Entries from a pointing dataset:
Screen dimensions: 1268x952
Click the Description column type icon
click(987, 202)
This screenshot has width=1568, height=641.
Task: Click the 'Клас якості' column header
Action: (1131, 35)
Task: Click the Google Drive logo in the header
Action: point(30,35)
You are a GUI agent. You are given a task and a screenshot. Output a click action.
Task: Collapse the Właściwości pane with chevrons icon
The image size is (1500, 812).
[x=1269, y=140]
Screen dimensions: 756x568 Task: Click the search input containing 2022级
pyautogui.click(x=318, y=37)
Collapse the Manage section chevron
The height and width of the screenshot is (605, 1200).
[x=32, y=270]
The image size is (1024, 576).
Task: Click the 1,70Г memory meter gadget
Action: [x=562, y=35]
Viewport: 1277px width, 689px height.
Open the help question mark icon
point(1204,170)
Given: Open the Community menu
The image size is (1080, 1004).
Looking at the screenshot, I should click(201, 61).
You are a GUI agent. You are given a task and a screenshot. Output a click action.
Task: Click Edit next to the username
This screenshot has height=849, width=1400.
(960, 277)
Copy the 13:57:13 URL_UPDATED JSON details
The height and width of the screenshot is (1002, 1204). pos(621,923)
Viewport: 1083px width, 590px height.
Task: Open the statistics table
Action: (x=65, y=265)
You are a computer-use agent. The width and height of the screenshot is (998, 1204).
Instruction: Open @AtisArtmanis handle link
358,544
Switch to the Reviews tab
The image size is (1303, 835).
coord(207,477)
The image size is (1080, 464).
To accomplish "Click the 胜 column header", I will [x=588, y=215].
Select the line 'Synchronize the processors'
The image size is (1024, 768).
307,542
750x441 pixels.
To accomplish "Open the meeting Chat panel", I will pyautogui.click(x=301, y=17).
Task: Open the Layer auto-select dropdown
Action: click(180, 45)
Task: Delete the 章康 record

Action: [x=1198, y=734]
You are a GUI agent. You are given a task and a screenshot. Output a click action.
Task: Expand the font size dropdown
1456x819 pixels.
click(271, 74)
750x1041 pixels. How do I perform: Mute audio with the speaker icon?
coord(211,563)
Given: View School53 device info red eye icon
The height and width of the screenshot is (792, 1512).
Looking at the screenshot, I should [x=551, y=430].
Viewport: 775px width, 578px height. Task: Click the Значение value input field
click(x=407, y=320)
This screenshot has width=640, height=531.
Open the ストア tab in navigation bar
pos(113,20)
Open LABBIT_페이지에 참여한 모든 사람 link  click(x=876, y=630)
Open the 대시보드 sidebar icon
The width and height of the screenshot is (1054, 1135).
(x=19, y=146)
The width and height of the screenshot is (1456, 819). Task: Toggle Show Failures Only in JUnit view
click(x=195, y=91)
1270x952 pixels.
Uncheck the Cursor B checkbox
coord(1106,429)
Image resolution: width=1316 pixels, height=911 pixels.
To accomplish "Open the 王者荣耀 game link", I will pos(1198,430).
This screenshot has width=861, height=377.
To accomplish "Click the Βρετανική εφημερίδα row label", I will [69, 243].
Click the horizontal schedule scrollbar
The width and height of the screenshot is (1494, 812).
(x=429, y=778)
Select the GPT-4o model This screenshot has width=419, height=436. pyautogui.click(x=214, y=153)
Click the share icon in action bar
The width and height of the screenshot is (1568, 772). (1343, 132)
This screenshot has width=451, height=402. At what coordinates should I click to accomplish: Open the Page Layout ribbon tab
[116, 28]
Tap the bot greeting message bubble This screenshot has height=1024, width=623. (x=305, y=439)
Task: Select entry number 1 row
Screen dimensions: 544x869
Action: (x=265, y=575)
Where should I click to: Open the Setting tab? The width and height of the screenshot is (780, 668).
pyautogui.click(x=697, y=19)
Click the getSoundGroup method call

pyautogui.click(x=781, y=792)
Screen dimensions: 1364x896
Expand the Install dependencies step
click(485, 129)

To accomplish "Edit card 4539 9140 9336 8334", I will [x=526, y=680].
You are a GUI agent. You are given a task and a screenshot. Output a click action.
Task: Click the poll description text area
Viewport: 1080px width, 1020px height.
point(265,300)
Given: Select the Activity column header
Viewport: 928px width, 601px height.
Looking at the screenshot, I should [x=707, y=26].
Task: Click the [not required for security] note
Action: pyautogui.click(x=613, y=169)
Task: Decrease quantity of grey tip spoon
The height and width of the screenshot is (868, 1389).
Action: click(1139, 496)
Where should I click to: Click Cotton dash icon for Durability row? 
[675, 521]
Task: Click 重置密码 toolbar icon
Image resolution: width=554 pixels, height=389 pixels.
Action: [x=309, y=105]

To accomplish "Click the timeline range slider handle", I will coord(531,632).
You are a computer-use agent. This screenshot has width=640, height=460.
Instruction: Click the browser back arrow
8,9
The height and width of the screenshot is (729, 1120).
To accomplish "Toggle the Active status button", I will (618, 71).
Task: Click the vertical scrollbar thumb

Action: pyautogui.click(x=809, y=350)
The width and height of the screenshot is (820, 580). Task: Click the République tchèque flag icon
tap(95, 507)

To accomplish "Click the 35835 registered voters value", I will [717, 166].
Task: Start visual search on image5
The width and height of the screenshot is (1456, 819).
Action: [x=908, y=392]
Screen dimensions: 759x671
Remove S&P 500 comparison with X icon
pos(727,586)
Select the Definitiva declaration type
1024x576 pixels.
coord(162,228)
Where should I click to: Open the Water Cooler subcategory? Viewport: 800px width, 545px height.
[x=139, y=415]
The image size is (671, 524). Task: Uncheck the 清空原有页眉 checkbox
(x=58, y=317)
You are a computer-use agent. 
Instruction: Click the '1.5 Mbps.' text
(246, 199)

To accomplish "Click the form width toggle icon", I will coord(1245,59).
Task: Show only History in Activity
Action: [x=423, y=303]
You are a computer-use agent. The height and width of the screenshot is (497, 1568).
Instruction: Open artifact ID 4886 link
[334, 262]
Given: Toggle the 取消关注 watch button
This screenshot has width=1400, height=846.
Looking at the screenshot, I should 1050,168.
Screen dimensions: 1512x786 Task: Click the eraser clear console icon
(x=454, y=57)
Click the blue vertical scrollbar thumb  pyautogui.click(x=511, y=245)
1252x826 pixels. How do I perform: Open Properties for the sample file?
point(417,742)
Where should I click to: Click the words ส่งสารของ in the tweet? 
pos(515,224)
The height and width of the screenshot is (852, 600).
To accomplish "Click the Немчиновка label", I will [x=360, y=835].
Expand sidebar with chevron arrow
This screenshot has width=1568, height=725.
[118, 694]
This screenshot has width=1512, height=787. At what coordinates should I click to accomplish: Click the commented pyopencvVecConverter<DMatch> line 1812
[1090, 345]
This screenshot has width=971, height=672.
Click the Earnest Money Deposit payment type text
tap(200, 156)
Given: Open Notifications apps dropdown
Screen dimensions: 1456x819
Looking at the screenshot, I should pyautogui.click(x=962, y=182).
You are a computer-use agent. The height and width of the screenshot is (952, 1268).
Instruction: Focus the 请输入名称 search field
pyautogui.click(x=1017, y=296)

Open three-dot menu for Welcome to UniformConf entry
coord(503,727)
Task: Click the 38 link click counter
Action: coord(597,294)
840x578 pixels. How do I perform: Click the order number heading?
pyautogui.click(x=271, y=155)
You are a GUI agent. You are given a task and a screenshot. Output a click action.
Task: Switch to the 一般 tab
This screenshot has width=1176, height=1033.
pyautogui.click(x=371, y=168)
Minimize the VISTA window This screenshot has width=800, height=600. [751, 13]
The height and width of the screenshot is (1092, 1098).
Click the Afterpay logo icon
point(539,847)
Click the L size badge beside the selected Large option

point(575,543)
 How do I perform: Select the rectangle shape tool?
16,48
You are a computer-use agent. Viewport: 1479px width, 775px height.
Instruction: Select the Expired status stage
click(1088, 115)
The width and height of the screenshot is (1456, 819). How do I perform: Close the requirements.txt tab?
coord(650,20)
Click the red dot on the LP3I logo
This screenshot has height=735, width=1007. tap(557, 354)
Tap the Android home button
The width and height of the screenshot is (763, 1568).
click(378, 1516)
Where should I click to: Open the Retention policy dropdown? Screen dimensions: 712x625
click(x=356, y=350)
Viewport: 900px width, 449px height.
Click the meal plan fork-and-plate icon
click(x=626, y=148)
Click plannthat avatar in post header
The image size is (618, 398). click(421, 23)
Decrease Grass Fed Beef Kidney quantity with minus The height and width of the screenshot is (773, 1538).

Task brief:
Lay out every line from the start of the entries above through the line containing "pyautogui.click(x=318, y=37)", inclusive, as a Markdown table with the columns Row and Line, leaving out blank lines.

Exercise solution:
| Row | Line |
|---|---|
| 1 | Screen dimensions: 1268x952 |
| 2 | Click the Description column type icon |
| 3 | click(987, 202) |
| 4 | This screenshot has width=1568, height=641. |
| 5 | Task: Click the 'Клас якості' column header |
| 6 | Action: (1131, 35) |
| 7 | Task: Click the Google Drive logo in the header |
| 8 | Action: point(30,35) |
| 9 | You are a GUI agent. You are given a task and a screenshot. Output a click action. |
| 10 | Task: Collapse the Właściwości pane with chevrons icon |
| 11 | The image size is (1500, 812). |
| 12 | [x=1269, y=140] |
| 13 | Screen dimensions: 756x568 Task: Click the search input containing 2022级 |
| 14 | pyautogui.click(x=318, y=37) |